La Green Economy diventa così il settore trainante
dello sviluppo economico. Un settore sul quale si stanno concentrando sempre più aziende,
soprattutto quelle dirette dalle donne, sempre più desiderose di adottare
sistemi volti alla salvaguardia della salute umana e dell’ambiente attraverso l’abbattimento di qualsiasi forma di
inquinamento.
Secondo le
statistiche, le donne sono più orientate alla riduzione delle emissioni
inquinanti (68%) ed al risparmio energetico (65%) e le imprese con una leadership femminile mostrano una maggiore
attenzione ai temi della sostenibilità ambientale ed energetica: un’azienda rosa su 3 investe in
prodotti e tecnologie green contro un’azienda su 4 di quelle guidate dagli uomini.
Ma la
questione ambientale non dipende solo dalle aziende o dai governi: sono le piccole azioni che si
compiono ogni giorno che possono migliorare il mondo in cui viviamo.
Quando
lasciamo l’auto e
andiamo al lavoro in bicicicletta, quando ci portiamo dietro un
sacchetto di tela per evitare di acquistarne uno in plastica nei negozi,
quando spegnamo la luce uscendo da una stanza e —soprattutto— quando decidiamo di investire nella finanza
alternativa, stiamo
compiendo un passo fondamentale per salvare il pianeta.

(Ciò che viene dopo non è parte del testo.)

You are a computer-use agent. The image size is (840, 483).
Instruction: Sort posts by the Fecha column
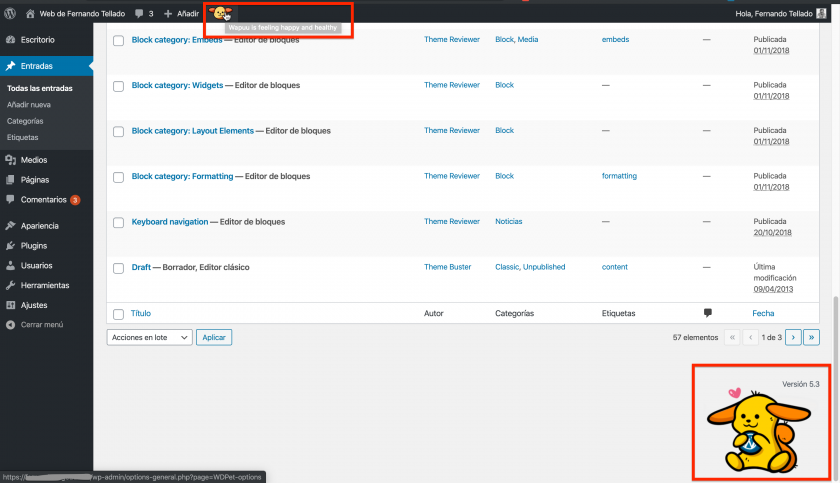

A guidare il settore della finanza alternativa in ambito energetico green è proprio Ener2Crowd.com. La piattaforma può essere utilizzata sia dalle società del settore dei servizi energetici (come strumento parabancario insieme ad altri canali di finanziamento) sia direttamente dalle imprese che vogliono acquistare nuovi impianti o introdurre soluzioni più efficienti o alternative in grado di aumentarne la sostenibilità. Dall’altra parte c’è il “crowd” —il cittadino— che con le sue scelte fornisce un contributo economico tangibile per favorire la costruzione di un ambiente migliore, guadagnando anche un interesse molto più elevato —a parità di rischio— rispetto a qualunque altra forma di investimento.